(Item position entries)
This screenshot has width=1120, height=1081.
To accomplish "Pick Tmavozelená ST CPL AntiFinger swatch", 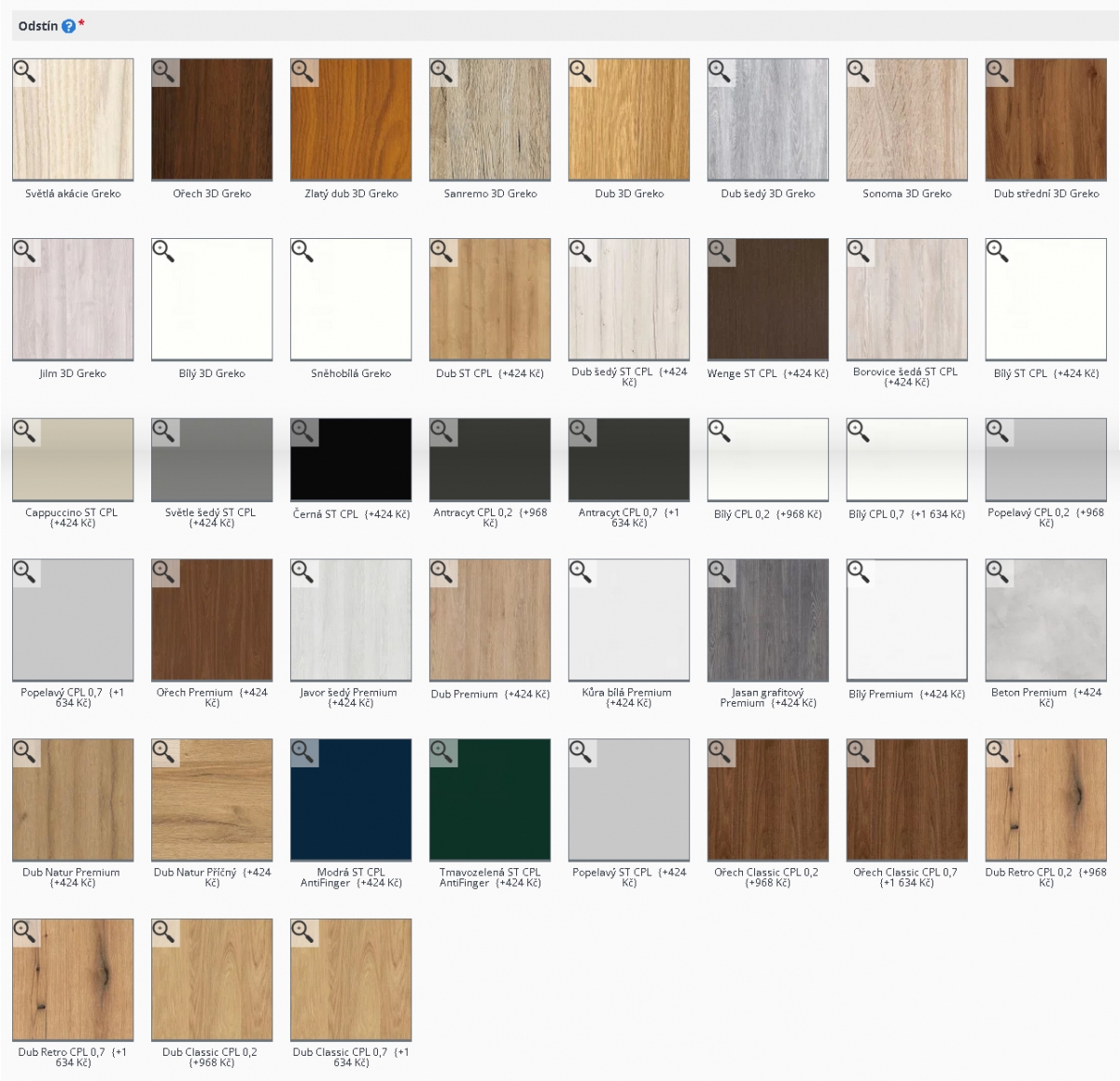I will (490, 800).
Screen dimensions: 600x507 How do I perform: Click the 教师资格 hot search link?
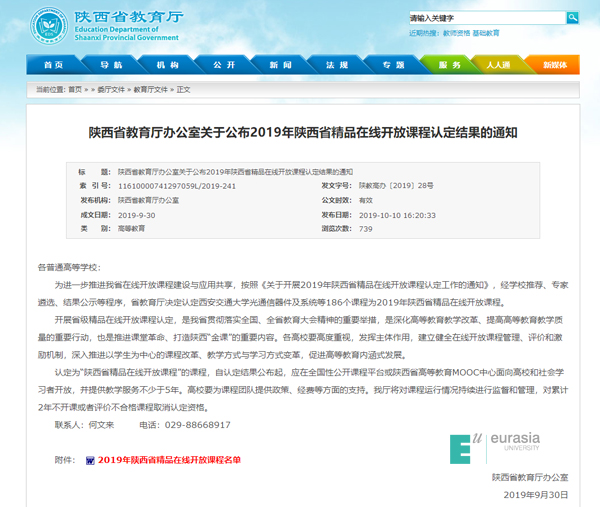tap(455, 33)
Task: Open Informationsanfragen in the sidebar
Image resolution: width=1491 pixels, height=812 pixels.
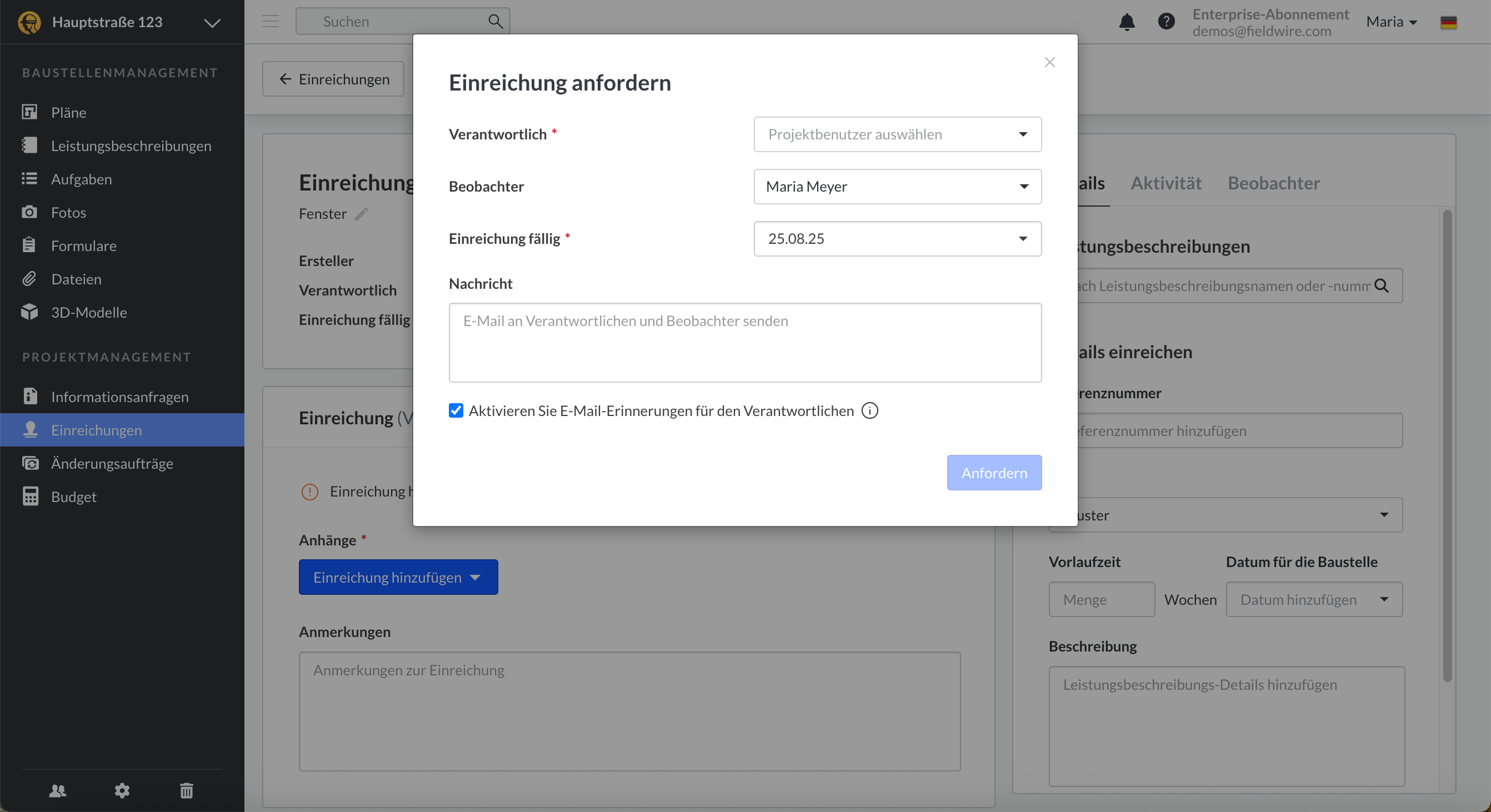Action: [x=120, y=397]
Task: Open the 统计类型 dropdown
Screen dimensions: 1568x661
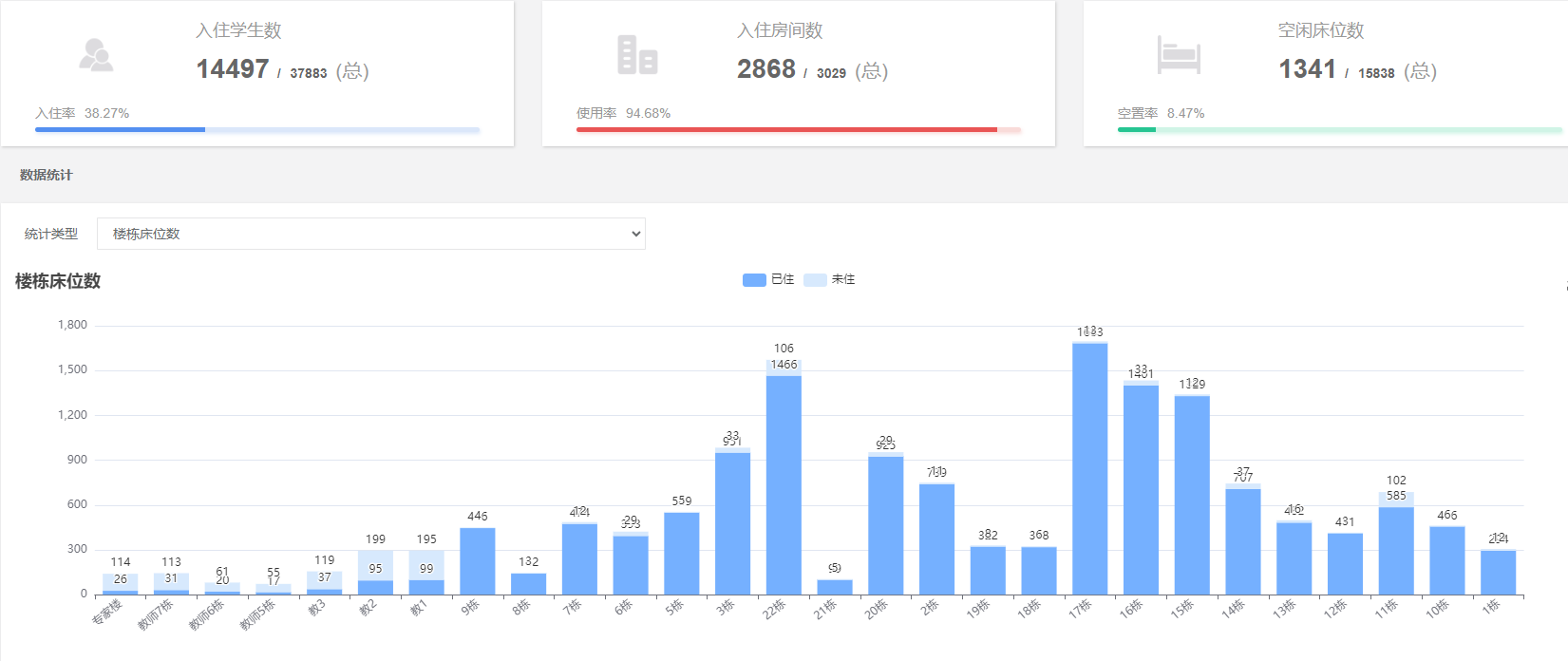Action: [370, 234]
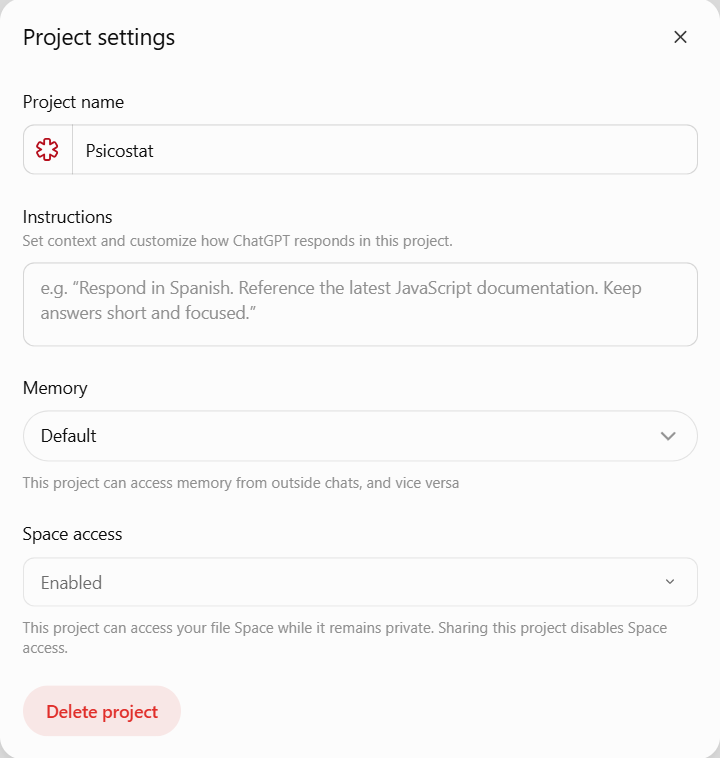The height and width of the screenshot is (758, 720).
Task: Open the Space access Enabled dropdown
Action: point(360,582)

**What is asked**
Copy the items again word for word, starting at the line that contains "Task: Open Informationsanfragen" and ending with the last item. Leave out the pictures.

**Task result**
Task: Open Informationsanfragen in the sidebar
Image resolution: width=1491 pixels, height=812 pixels.
Action: [x=120, y=397]
Task: Open the 统计类型 dropdown
Screen dimensions: 1568x661
Action: [370, 234]
The height and width of the screenshot is (758, 720).
Task: Open the Space access Enabled dropdown
Action: point(360,582)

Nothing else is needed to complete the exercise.